Instruction: Could you give the lines of the material, from its start up to and including the line with "Open the 进程P", as a numbered list with blank lines left out?

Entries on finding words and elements
BEGIN
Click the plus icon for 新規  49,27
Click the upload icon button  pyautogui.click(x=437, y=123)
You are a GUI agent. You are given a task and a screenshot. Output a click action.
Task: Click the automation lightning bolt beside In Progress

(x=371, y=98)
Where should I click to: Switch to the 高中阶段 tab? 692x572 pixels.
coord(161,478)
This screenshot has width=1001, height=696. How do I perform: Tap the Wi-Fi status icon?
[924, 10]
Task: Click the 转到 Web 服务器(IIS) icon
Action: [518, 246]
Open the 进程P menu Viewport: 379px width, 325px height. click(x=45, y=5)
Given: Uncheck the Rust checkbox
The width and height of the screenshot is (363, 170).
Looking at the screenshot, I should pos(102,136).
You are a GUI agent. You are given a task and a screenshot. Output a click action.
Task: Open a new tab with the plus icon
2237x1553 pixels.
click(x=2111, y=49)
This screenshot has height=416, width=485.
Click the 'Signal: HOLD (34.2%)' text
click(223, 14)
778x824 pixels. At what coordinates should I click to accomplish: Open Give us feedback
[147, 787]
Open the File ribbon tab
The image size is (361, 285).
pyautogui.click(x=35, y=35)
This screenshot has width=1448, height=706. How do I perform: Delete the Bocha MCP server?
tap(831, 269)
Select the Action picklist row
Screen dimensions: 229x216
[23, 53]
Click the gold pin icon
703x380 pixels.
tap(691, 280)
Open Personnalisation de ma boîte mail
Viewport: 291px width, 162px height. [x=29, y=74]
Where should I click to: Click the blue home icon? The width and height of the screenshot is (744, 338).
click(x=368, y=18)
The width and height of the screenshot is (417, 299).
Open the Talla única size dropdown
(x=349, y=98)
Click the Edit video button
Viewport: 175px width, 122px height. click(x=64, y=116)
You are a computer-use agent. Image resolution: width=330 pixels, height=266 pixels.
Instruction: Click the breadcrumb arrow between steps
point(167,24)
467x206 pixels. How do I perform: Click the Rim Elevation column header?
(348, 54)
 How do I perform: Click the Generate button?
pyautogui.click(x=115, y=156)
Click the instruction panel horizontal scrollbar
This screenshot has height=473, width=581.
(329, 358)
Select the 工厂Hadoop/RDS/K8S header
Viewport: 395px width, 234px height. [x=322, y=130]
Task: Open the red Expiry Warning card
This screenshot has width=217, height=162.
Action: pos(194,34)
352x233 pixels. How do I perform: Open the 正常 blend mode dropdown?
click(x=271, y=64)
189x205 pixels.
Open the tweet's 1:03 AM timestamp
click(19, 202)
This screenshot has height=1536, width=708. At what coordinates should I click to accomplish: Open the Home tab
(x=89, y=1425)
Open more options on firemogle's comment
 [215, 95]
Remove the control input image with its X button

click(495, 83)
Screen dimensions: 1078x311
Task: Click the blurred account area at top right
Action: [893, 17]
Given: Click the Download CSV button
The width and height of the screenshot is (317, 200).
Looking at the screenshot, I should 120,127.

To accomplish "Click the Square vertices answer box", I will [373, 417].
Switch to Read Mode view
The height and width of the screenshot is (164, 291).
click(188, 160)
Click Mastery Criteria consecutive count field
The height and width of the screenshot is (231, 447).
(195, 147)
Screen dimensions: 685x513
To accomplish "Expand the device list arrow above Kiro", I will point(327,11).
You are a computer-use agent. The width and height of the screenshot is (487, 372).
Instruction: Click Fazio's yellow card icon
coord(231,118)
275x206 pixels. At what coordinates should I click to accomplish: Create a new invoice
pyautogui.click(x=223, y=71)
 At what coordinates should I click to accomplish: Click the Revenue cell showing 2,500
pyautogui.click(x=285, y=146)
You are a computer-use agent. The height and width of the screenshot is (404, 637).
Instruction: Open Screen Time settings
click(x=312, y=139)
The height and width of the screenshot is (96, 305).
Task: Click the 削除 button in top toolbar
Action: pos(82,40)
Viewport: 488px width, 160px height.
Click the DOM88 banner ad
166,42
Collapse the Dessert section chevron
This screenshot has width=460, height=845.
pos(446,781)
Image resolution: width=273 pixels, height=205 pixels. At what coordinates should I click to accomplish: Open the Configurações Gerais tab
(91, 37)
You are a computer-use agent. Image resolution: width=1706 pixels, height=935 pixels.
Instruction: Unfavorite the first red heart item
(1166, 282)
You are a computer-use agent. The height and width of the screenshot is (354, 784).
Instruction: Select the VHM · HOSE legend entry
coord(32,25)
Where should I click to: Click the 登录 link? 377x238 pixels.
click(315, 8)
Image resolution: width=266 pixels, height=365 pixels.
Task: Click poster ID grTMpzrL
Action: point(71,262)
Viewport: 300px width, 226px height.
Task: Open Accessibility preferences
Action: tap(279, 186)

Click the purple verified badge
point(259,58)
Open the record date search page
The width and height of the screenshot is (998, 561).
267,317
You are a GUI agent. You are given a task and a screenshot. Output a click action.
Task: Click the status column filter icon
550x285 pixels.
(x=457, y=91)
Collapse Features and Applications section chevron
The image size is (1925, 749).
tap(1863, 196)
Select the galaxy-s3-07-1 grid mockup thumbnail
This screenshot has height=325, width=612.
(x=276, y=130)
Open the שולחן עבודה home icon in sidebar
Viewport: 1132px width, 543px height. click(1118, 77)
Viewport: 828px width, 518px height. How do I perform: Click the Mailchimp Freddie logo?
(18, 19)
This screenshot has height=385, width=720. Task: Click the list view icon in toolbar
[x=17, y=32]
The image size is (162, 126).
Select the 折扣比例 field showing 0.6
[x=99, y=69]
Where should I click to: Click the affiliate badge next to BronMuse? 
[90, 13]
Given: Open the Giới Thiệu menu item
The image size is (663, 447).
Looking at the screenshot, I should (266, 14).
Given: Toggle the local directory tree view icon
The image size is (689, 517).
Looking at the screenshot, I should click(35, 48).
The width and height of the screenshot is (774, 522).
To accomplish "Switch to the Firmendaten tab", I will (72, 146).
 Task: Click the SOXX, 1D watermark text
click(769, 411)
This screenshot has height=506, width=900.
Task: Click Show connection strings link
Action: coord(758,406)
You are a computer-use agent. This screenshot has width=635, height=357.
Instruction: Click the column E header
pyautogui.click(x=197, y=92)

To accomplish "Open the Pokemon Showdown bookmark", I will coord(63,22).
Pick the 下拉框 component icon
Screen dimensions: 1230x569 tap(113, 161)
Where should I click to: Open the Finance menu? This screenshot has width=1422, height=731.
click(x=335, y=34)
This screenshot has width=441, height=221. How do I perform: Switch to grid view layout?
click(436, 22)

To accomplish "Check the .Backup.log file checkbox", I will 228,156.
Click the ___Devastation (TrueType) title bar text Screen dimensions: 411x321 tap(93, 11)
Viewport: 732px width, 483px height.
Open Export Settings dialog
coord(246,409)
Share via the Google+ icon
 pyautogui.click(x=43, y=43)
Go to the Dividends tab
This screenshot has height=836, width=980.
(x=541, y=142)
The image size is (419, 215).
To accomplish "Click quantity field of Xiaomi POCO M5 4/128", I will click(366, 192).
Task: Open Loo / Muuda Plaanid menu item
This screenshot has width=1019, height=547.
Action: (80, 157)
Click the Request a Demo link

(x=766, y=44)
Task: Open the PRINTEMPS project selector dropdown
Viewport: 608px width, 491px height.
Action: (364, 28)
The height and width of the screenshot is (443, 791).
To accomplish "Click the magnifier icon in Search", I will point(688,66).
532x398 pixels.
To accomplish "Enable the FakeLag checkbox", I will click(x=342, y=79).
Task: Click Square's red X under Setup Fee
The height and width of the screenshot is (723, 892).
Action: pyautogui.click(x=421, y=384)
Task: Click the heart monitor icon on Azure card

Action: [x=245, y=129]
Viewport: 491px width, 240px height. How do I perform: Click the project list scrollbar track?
END
Output:
1. Click the plus icon for 新規  49,27
2. Click the upload icon button  pyautogui.click(x=437, y=123)
3. You are a GUI agent. You are given a task and a screenshot. Output a click action.
4. Task: Click the automation lightning bolt beside In Progress
5. (x=371, y=98)
6. Where should I click to: Switch to the 高中阶段 tab? 692x572 pixels.
7. coord(161,478)
8. This screenshot has width=1001, height=696. How do I perform: Tap the Wi-Fi status icon?
9. [924, 10]
10. Task: Click the 转到 Web 服务器(IIS) icon
11. Action: [518, 246]
12. Open the 进程P menu Viewport: 379px width, 325px height. click(x=45, y=5)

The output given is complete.